Embora tenha se pronunciado - apenas dois longos dias após a votação na Câmara - a atual diretoria do Jockey, tendo à frente o empresário Benjamim Steinbruch, vem repetindo o mesmo modo de agir de um clube que parece "fechado" por não divulgar o turfe, não promover ações sociais em suas instalações, não interagir com a população e com os políticos de São Paulo, sobretudo os vereadores que costumavam prestigiar os grandes prêmios.
Ações sociais e urbanísticas com bom propósito, como restaurar partes das edificações tombadas pelo patrimônio público, sempre se mostraram tímidas, muito aquém do potencial do turfe e do tamanho do hipódromo. Nos anos 2000, durante as duas gestões do empresário Márcio Toledo à frente do clube, alguns sócios repetiam um mantra nos salões do clube quando da realização dos grandes prêmios: "não gostamos de políticos".
Toledo costumava dizer: "é preciso derrubar os muros do Jockey", utilizando uma figura de linguagem do papel que o clube deveria cumprir junto à cidade. Passaram por lá Lula, Alckmin, FHC, Aecio, José Alencar, Mário Covas e muitos outros. Passaram-se mais 15 anos e agora, quando precisou dos políticos, o Jockey Club percebeu que não os conhecia mais.
E por falar nos políticos... A votação e aprovação da proibição das corridas tem falhas gritantes. A começar pelo turfe ser regido por lei federal, de 1984, que vale para a atividade em todo o país. Mas o fato de legislar em projeto que não lhe diz respeito ou então algo estapafúrdio não surpreende em se tratando da Câmara Municipal de São Paulo. Em ano eleitoral, a Casa está mais inclinada a "causar" do que resolver graves problemas da capital, como encontrar solução para o drama da Cracolândia.
Há poucos dias, os vereadores votaram e aprovaram em primeira instância talvez o maior absurdo que já se viu no Palácio Anchieta: proibir a população de dar comida aos moradores de rua. A coisa pegou tão mal que o prefeito Ricardo Nunes, pressionado às vésperas de uma eleição municipal, já adiantou que vai vetar o projeto caso seja aprovado em segundo turno.
Voltando ao hipódromo... diante de duas leis votadas com diferença de poucos meses, e que somadas decretam o fechamento do Hipódromo Paulistano, quais podem ser os próximos passos dessa novela? Por parte da direção do Jockey Club, é esperada uma reação na Justiça, uma vez que há uma legislação federal que rege as corridas de cavalo. Outro argumento válido é que a Prefeitura deve uma boa quantia ao clube por conta da desapropriação da Chácara do Ferreira, em 2016.
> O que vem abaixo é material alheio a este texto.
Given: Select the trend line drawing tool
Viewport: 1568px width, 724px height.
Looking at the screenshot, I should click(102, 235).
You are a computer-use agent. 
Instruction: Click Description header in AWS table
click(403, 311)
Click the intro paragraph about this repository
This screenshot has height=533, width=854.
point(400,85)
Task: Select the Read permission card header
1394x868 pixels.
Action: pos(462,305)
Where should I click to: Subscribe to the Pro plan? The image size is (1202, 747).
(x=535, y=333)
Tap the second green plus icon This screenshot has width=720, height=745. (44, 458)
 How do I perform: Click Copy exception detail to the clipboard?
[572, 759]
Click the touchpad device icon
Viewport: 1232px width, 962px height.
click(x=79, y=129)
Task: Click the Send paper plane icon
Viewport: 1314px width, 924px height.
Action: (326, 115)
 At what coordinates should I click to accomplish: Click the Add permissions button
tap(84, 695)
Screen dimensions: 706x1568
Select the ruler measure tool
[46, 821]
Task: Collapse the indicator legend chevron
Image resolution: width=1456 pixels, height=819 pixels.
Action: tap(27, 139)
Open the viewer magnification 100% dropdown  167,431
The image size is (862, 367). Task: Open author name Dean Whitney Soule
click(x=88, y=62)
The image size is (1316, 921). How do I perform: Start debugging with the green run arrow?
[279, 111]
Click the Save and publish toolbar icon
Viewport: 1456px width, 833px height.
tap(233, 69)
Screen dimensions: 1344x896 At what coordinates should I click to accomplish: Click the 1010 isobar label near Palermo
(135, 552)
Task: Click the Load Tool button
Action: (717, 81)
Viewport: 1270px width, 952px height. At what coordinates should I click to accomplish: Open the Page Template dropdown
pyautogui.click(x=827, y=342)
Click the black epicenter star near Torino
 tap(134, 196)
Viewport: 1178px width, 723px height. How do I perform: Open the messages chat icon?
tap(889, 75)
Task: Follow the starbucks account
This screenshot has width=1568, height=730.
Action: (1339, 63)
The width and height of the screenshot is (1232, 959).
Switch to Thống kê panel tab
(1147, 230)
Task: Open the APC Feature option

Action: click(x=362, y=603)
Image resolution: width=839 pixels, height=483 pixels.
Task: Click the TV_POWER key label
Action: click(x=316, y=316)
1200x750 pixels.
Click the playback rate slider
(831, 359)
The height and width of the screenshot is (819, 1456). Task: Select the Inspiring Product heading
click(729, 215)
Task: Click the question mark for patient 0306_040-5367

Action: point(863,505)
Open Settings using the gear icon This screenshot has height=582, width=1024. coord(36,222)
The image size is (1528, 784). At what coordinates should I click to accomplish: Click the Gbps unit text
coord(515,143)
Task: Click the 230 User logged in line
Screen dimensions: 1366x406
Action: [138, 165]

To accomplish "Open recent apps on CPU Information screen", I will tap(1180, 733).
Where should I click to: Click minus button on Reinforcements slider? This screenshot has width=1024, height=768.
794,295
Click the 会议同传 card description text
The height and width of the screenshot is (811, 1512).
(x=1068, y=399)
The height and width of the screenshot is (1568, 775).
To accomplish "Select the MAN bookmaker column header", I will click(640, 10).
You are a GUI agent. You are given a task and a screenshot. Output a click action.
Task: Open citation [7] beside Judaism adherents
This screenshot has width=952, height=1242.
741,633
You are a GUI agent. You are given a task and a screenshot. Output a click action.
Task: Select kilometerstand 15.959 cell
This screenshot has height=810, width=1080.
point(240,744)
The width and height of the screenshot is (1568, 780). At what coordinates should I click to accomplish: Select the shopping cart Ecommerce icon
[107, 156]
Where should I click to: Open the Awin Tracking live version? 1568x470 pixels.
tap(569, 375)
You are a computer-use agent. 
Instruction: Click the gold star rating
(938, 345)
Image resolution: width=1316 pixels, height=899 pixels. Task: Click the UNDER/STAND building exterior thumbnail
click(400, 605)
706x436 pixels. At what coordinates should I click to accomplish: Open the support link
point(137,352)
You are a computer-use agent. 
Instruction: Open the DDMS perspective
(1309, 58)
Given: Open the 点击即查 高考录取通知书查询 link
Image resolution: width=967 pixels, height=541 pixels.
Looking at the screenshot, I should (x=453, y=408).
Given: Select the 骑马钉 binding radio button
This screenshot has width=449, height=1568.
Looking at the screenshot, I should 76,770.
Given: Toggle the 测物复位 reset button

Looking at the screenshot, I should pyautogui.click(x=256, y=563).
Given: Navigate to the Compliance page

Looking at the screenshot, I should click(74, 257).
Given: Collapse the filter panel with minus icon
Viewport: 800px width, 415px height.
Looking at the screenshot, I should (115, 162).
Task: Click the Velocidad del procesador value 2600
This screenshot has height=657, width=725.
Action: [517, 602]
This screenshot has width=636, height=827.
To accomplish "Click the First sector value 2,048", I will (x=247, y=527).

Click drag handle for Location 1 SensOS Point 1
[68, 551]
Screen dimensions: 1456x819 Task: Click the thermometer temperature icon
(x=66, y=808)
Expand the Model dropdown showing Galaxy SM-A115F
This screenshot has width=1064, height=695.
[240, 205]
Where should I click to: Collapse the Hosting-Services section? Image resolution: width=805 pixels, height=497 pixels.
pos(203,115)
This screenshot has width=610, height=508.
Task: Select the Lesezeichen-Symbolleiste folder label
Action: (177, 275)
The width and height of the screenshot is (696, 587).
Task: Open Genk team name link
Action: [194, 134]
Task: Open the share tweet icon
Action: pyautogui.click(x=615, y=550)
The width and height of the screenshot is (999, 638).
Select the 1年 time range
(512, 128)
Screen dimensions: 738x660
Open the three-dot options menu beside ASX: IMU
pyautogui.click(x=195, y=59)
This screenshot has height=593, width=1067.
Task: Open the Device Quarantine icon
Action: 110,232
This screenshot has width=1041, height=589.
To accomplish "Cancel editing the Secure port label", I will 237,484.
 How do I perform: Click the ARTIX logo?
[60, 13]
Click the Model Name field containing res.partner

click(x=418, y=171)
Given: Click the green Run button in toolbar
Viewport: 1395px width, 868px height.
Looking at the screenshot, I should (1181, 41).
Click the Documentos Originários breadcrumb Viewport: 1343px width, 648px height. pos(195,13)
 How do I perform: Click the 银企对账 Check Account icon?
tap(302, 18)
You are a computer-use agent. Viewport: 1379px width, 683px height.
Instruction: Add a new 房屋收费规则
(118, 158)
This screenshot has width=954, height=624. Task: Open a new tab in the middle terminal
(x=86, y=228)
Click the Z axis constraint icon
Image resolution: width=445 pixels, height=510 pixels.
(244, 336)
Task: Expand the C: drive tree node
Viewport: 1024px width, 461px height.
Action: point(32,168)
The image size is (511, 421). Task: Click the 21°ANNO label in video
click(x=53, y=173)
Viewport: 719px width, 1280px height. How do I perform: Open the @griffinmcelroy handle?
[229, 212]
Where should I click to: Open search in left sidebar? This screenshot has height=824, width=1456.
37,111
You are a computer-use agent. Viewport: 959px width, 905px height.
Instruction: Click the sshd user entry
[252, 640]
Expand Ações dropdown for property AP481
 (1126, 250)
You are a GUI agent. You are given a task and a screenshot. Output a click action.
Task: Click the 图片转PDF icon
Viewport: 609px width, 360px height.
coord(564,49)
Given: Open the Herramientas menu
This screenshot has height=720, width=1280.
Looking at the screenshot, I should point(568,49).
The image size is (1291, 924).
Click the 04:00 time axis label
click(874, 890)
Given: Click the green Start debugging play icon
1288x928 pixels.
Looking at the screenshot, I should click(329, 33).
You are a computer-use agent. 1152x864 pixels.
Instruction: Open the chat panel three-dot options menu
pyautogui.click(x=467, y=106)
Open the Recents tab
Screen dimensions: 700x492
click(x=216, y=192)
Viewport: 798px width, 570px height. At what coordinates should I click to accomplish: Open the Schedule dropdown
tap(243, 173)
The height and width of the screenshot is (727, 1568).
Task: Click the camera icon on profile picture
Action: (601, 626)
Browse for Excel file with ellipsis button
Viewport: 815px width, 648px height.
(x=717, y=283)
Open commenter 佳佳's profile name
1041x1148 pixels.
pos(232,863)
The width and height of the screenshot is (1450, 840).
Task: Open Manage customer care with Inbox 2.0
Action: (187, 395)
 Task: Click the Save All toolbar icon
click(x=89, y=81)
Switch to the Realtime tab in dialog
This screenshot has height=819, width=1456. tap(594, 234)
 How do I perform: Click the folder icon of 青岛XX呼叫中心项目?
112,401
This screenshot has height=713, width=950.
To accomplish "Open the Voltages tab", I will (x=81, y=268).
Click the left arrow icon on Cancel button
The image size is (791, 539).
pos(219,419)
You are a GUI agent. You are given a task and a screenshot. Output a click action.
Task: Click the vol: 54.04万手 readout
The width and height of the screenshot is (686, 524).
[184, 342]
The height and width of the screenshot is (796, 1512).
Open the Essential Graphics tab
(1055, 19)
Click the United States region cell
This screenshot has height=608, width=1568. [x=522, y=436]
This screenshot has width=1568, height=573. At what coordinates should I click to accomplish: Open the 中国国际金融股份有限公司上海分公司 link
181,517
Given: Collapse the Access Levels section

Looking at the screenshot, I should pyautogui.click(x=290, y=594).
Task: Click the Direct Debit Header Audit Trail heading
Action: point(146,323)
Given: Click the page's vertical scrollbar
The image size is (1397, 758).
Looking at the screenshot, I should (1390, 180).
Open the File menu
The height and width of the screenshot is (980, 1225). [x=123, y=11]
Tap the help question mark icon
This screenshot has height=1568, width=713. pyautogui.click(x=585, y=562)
Da parte da Prefeitura, o que pode acontecer agora? Uma destinação é a transformação da área no Parque João Carlos Di Gênio, conforme previsto pela lei que desapropria o hipódromo. Há uma parte do patrimônio que é tombada, caso do conjunto das três arquibancadas, e que provavelmente seria incorporada ao futuro parque. Mas há também um espaço, que englobaria as duas extremidades do terreno, próximo às pontes Eusébio Mattoso e Cidade Jardim, que estaria apto à construção de prédios, residenciais ou comerciais, após recentes mudanças na legislação e no Plano Diretor da cidade.
A pergunta que fica é: a quem pertencerá os direitos de construir? Ao poder público, à uma concessão que receberia a área em leilão ou licitação, ou à diretoria e aos sócios do Jockey Club? Parque público, complexo residencial/empresarial ou alguma outra novidade que surja pelo caminho?
Em março deste ano, IPO News publicou matéria sobre a construção de um complexo de entretenimento com valor estimado em US$ 3 bilhões, com direito até a cassino, no hipódromo. O Jockey Club não se manifestou sobre o assunto, mas uma agência de publicidade e eventos do Rio de Janeiro confirmou à reportagem a existência do projeto.